[Stored items]
++++++++++
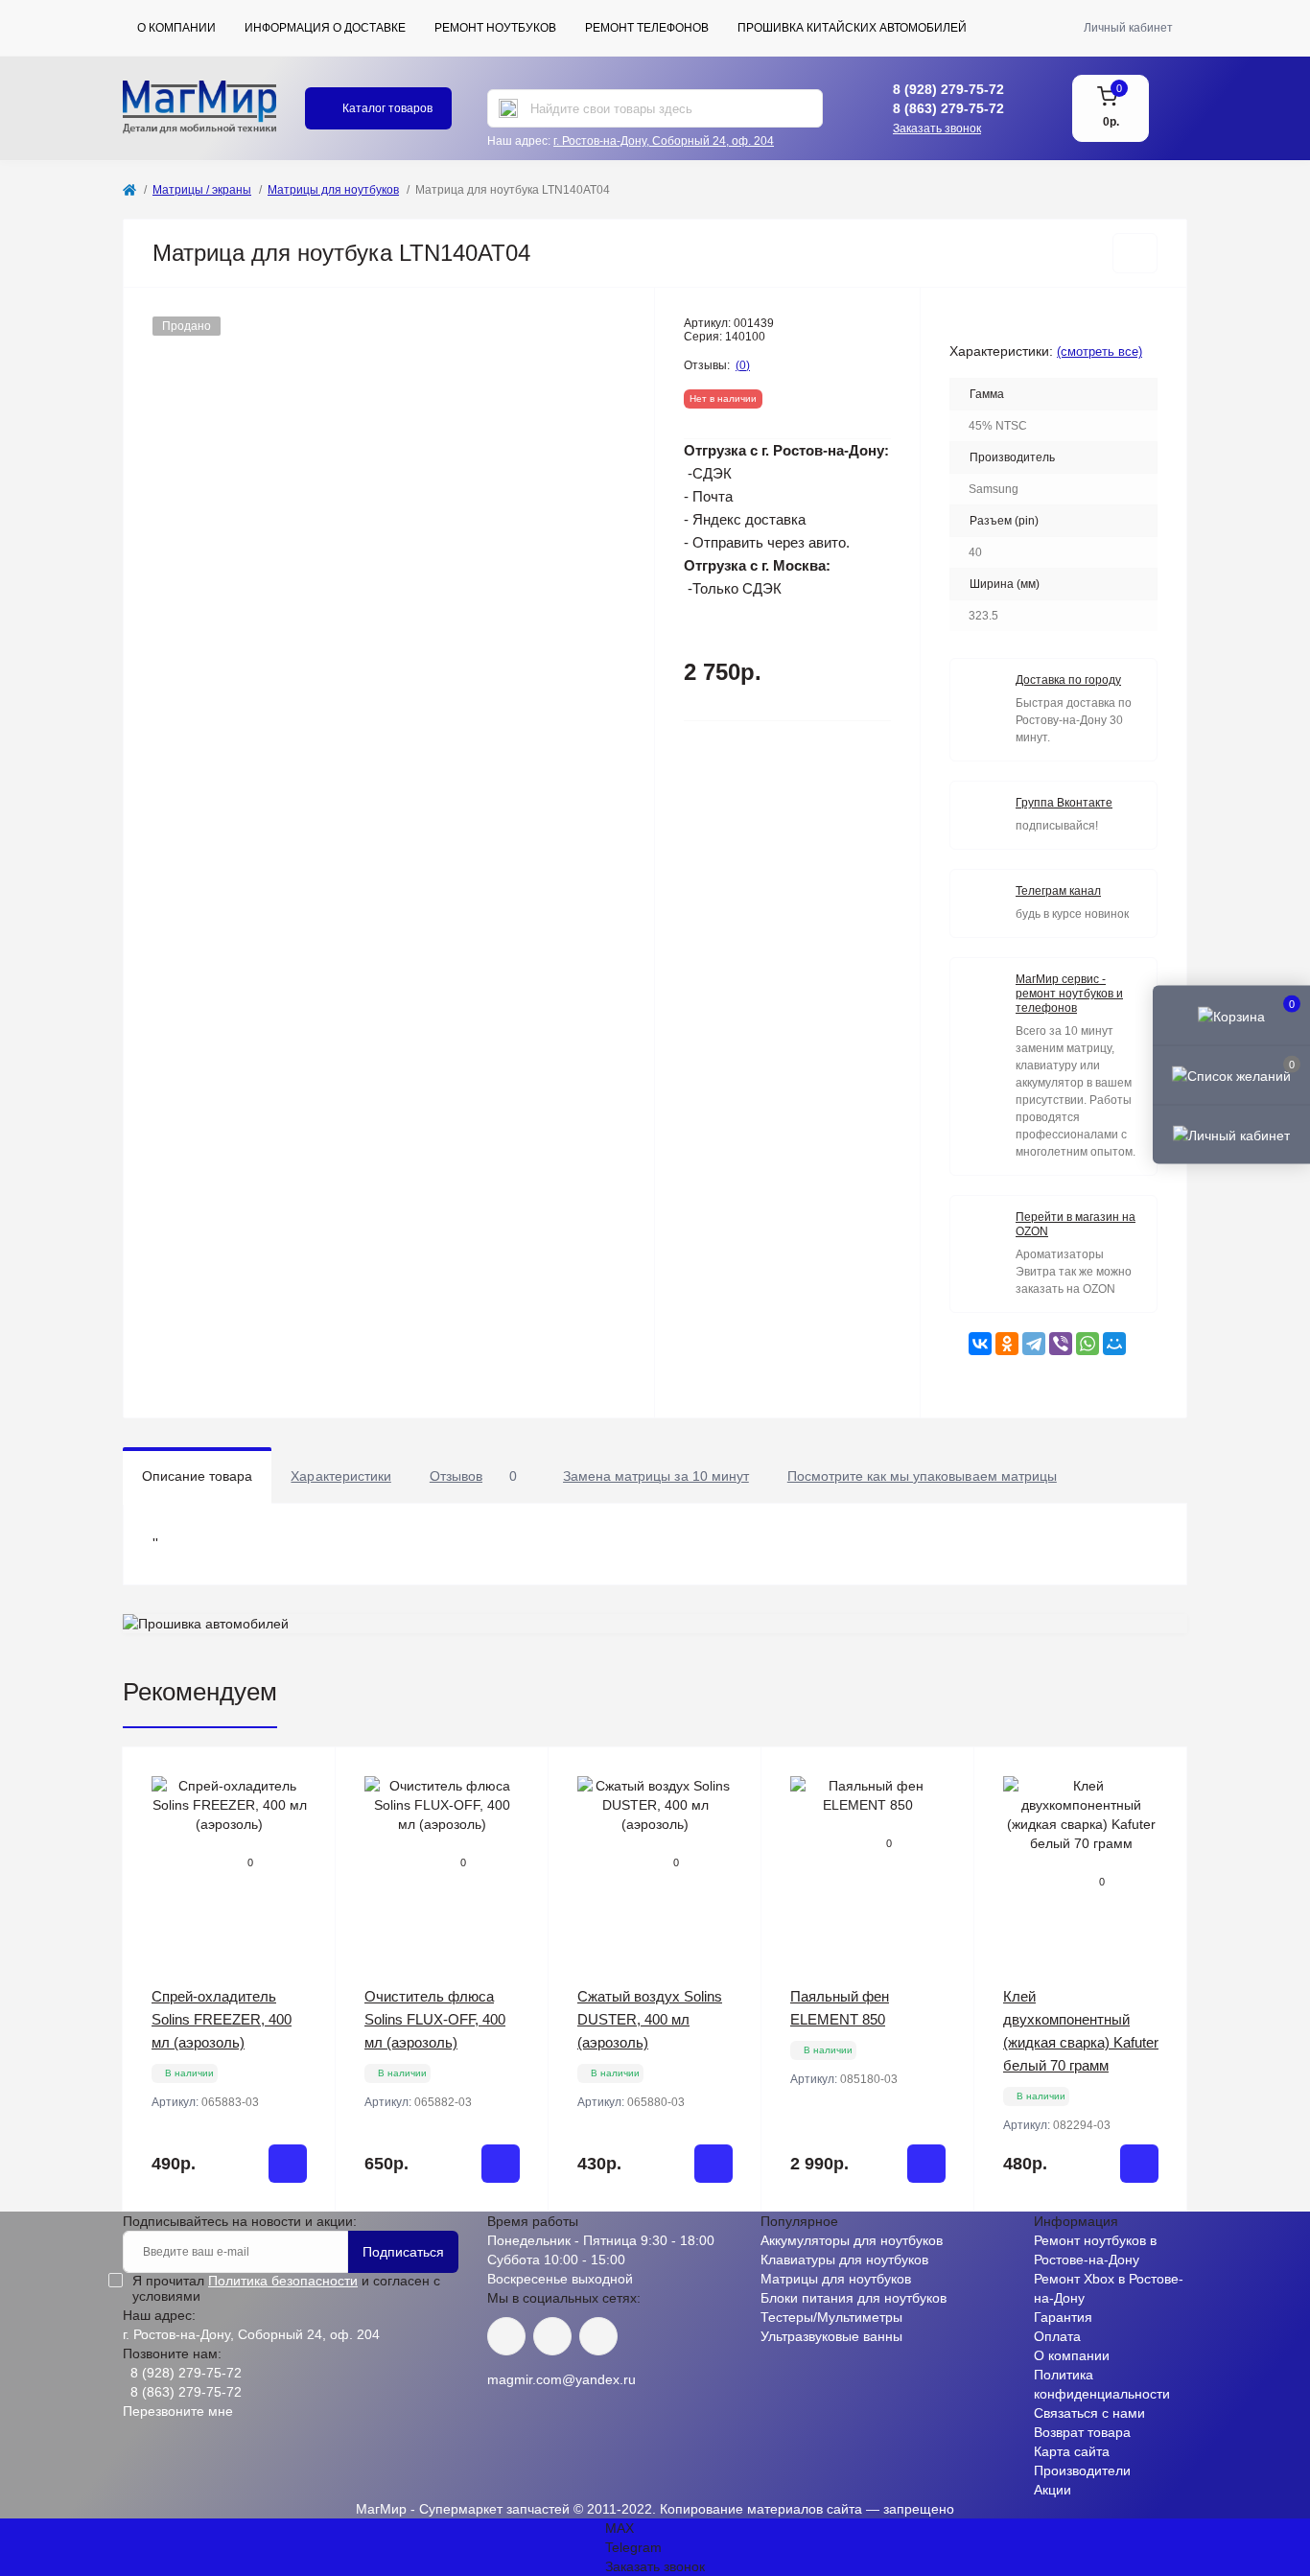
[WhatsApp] (1087, 1343)
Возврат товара (1082, 2432)
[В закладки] (1135, 253)
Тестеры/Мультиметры (831, 2317)
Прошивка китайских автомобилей (852, 28)
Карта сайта (1072, 2451)
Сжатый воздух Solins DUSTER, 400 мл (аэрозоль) (649, 2019)
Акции (1052, 2489)
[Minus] (161, 2240)
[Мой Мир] (1114, 1343)
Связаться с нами (1089, 2413)
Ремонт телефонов (647, 28)
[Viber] (1060, 1343)
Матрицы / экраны (201, 190)
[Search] (508, 108)
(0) (743, 365)
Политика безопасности (283, 2280)
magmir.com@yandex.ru (561, 2379)
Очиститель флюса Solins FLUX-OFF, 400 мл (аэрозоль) (434, 2019)
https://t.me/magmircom (552, 2336)
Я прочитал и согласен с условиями (286, 2288)
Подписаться (403, 2252)
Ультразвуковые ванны (831, 2336)
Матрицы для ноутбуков (333, 190)
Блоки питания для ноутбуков (853, 2298)
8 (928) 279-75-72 (948, 89)
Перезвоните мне (178, 2411)
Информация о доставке (325, 28)
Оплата (1057, 2336)
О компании (176, 28)
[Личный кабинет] (1231, 1134)
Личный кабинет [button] (1128, 28)
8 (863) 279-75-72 (948, 108)
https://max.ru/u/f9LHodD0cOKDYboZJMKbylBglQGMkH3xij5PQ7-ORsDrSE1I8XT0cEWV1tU (598, 2336)
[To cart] (288, 2163)
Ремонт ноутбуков (495, 28)
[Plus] (297, 2240)
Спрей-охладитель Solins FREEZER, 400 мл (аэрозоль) (222, 2019)
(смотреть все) (1099, 351)
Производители (1082, 2470)
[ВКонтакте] (980, 1343)
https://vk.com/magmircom (506, 2336)
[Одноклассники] (1006, 1343)
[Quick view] (306, 1776)
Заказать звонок (937, 128)
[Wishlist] (306, 1812)
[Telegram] (1033, 1343)
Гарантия (1063, 2317)
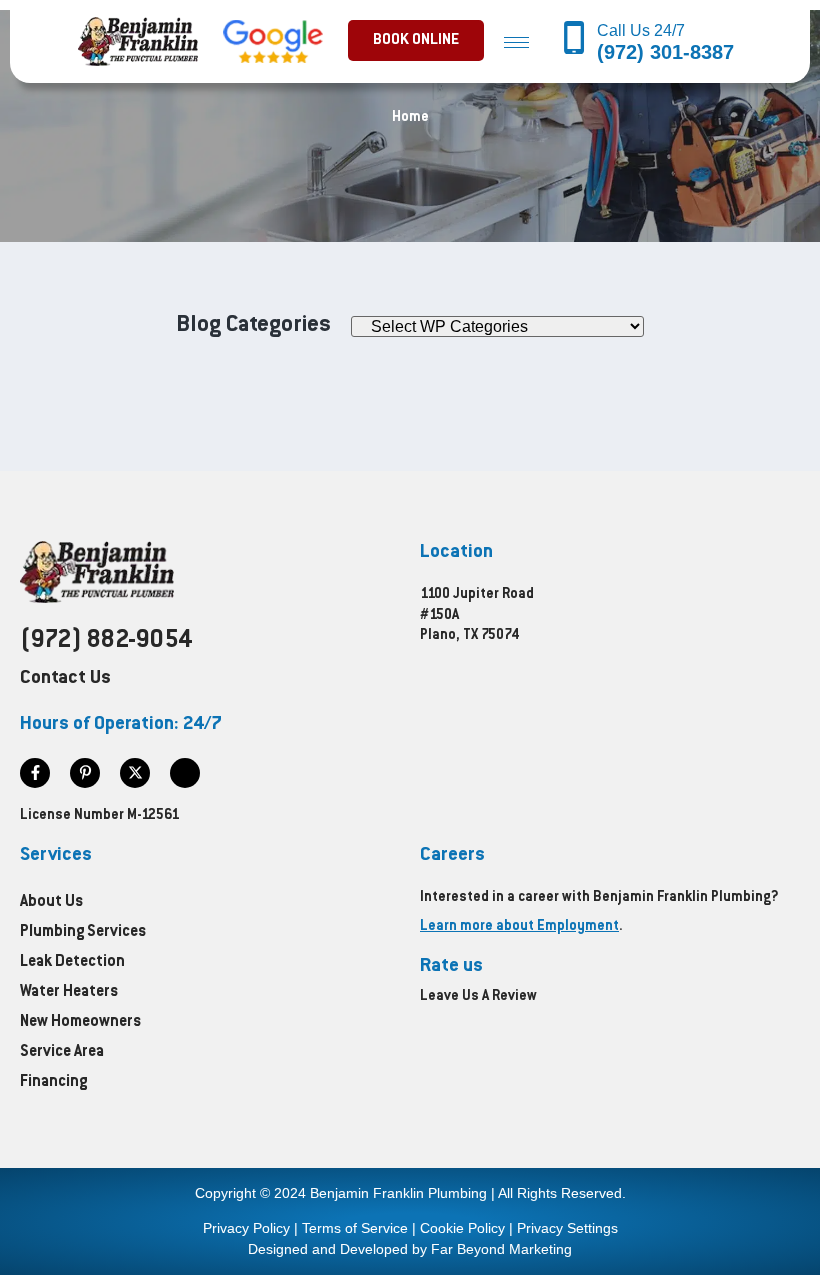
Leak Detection (72, 962)
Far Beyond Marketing (501, 1249)
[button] (416, 40)
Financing (53, 1082)
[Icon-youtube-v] (185, 773)
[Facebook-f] (35, 773)
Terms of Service (355, 1228)
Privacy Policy (246, 1228)
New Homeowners (80, 1022)
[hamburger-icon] (516, 41)
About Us (51, 902)
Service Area (62, 1052)
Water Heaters (69, 992)
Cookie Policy (462, 1228)
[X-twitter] (135, 773)
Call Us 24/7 (643, 30)
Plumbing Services (83, 932)
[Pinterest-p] (85, 773)
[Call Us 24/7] (574, 40)
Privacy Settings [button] (567, 1228)
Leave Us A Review (478, 997)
++++++++++
When copying, output the data exactly and leave out the pictures.

→ Written solution
[WhatsApp] (1087, 1343)
Возврат товара (1082, 2432)
[В закладки] (1135, 253)
Тестеры/Мультиметры (831, 2317)
Прошивка китайских автомобилей (852, 28)
Карта сайта (1072, 2451)
Сжатый воздух Solins DUSTER, 400 мл (аэрозоль) (649, 2019)
Акции (1052, 2489)
[Minus] (161, 2240)
[Мой Мир] (1114, 1343)
Связаться с нами (1089, 2413)
Ремонт телефонов (647, 28)
[Viber] (1060, 1343)
Матрицы / экраны (201, 190)
[Search] (508, 108)
(0) (743, 365)
Политика безопасности (283, 2280)
magmir.com@yandex.ru (561, 2379)
Очиститель флюса Solins FLUX-OFF, 400 мл (аэрозоль) (434, 2019)
https://t.me/magmircom (552, 2336)
Я прочитал и согласен с условиями (286, 2288)
Подписаться (403, 2252)
Ультразвуковые ванны (831, 2336)
Матрицы для ноутбуков (333, 190)
Блоки питания для ноутбуков (853, 2298)
8 (928) 279-75-72 (948, 89)
Перезвоните мне (178, 2411)
Информация о доставке (325, 28)
Оплата (1057, 2336)
О компании (176, 28)
[Личный кабинет] (1231, 1134)
Личный кабинет [button] (1128, 28)
8 (863) 279-75-72 (948, 108)
https://max.ru/u/f9LHodD0cOKDYboZJMKbylBglQGMkH3xij5PQ7-ORsDrSE1I8XT0cEWV1tU (598, 2336)
[To cart] (288, 2163)
Ремонт ноутбуков (495, 28)
[Plus] (297, 2240)
Спрей-охладитель Solins FREEZER, 400 мл (аэрозоль) (222, 2019)
(смотреть все) (1099, 351)
Производители (1082, 2470)
[ВКонтакте] (980, 1343)
https://vk.com/magmircom (506, 2336)
[Одноклассники] (1006, 1343)
[Quick view] (306, 1776)
Заказать звонок (937, 128)
[Wishlist] (306, 1812)
[Telegram] (1033, 1343)
Гарантия (1063, 2317)
Leak Detection (72, 962)
Far Beyond Marketing (501, 1249)
[button] (416, 40)
Financing (53, 1082)
[Icon-youtube-v] (185, 773)
[Facebook-f] (35, 773)
Terms of Service (355, 1228)
Privacy Policy (246, 1228)
New Homeowners (80, 1022)
[hamburger-icon] (516, 41)
About Us (51, 902)
Service Area (62, 1052)
Water Heaters (69, 992)
Cookie Policy (462, 1228)
[X-twitter] (135, 773)
Call Us 24/7 (643, 30)
Plumbing Services (83, 932)
[Pinterest-p] (85, 773)
[Call Us 24/7] (574, 40)
Privacy Settings [button] (567, 1228)
Leave Us A Review (478, 997)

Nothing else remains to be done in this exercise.